«Из пламя и света» - Сизова Магдалина Ивановна (бесплатные онлайн книги читаем полные TXT) 📗
ГЛАВА 33
— Эй, эй!….гись!…ги-ись!.:
Так долетало сюда слово «берегись», относимое куда-то в сторону морским ветром и прибоем.
Кричали солдаты, стоявшие на сторожевом посту Михайловского укрепления, своим товарищам, которые, собравшись у стен укрепления неподалеку от бруствера, в полном молчании, согнувшись, рыли землю, работая заступами и лопатами.
В ответ на достигший их слуха предостерегающий крик они подняли головы и посмотрели вокруг. На их лицах лежала землистая тень.
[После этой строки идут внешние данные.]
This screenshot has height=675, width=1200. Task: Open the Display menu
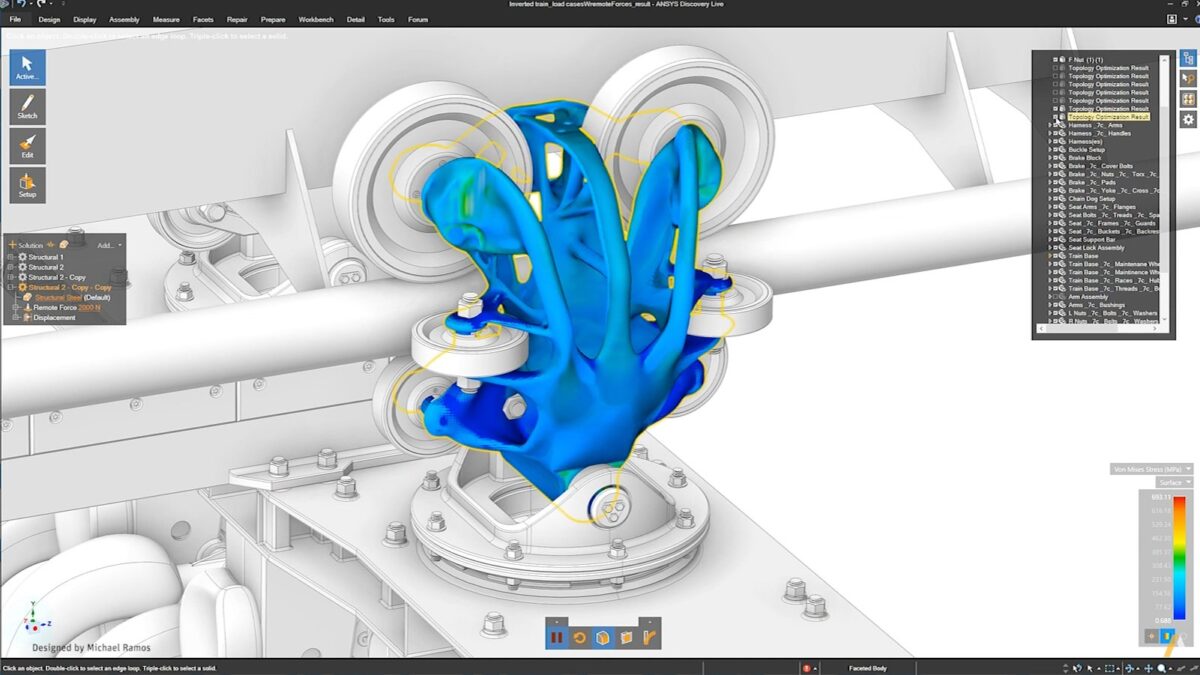(85, 19)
«…гись!» — долетело до них еще раз, уже громче, и, побросав лопаты и заступы, эти люди с изможденными лицами быстро легли на землю, припав к ней всем телом. Несколько пуль просвистело над их головами, и все опять затихло, и опять только ветер пронесся где-то в кустах да мерно разбивался о камни тяжелый прибой.
Когда люди, быстро копавшие землю, кончили свою работу, они подняли на руки два грубо сколоченных длинных ящика и медленно опустили их в вырытую яму. Потом все обнажили головы и постояли молча перед этой свежей могилой. Через несколько минут новый холмик пополнил цепь таких же невысоких холмов, расположенных невдалеке от стены.
Был сырой мартовский вечер, и холодный туман медленно полз к самым стенам Михайловского форта, где находилась часть Тенгинского полка. Последовавшая за этим вечером ночь стала последней ночью в жизни его героического гарнизона, который, не сдавшись врагу, взорвал свою крепость и погиб вместе с ней. И тот, кто вечером готовил могилу своим товарищам, теперь нуждался в той же услуге от немногих оставшихся в живых.
9 апреля в весенний светлый вечер в Зимнем дворце только что начался бал в честь иностранных гостей.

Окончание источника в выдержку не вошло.